Filter the records for lines holding the string "panel".

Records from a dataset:
+ + + + +
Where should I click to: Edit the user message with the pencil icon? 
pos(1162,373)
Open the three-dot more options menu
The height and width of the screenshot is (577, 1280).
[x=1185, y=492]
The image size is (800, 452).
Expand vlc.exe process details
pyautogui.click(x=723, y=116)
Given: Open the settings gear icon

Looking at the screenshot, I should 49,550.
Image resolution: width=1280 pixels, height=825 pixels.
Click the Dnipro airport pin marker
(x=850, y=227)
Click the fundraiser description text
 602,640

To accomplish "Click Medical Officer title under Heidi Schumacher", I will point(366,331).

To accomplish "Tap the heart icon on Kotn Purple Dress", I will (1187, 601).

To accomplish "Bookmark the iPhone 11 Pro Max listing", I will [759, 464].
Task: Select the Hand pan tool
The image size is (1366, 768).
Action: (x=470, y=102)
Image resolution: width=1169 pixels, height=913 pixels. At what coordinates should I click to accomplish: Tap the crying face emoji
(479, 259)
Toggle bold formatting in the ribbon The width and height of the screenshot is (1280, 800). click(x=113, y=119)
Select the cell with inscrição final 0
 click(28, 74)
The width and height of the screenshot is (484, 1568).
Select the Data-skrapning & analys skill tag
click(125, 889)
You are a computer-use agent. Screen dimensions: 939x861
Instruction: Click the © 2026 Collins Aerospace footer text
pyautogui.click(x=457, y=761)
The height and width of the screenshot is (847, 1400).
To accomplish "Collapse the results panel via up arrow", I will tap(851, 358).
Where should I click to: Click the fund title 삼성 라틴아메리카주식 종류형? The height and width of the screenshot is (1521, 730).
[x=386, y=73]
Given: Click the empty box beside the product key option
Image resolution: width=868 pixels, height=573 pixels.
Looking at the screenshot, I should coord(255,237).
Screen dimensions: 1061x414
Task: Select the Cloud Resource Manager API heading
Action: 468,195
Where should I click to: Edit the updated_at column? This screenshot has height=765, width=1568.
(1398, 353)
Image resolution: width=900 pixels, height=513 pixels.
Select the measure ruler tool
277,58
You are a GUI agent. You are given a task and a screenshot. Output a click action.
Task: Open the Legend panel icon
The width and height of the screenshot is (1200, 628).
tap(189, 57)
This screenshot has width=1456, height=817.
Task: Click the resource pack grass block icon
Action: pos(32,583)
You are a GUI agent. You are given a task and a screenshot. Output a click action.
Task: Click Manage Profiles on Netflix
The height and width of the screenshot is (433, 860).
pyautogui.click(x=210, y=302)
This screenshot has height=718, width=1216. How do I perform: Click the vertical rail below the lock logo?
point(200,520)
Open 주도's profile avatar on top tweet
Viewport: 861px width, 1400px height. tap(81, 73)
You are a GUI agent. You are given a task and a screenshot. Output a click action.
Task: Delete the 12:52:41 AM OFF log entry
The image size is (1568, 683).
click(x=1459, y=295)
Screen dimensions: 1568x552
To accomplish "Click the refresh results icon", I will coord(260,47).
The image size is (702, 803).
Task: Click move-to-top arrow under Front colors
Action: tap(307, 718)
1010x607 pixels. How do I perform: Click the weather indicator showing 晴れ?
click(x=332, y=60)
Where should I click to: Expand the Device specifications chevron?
+ + + + +
Solution to the problem.
To accomplish "Collapse the results panel via up arrow", I will tap(851, 358).
Task: Open the Legend panel icon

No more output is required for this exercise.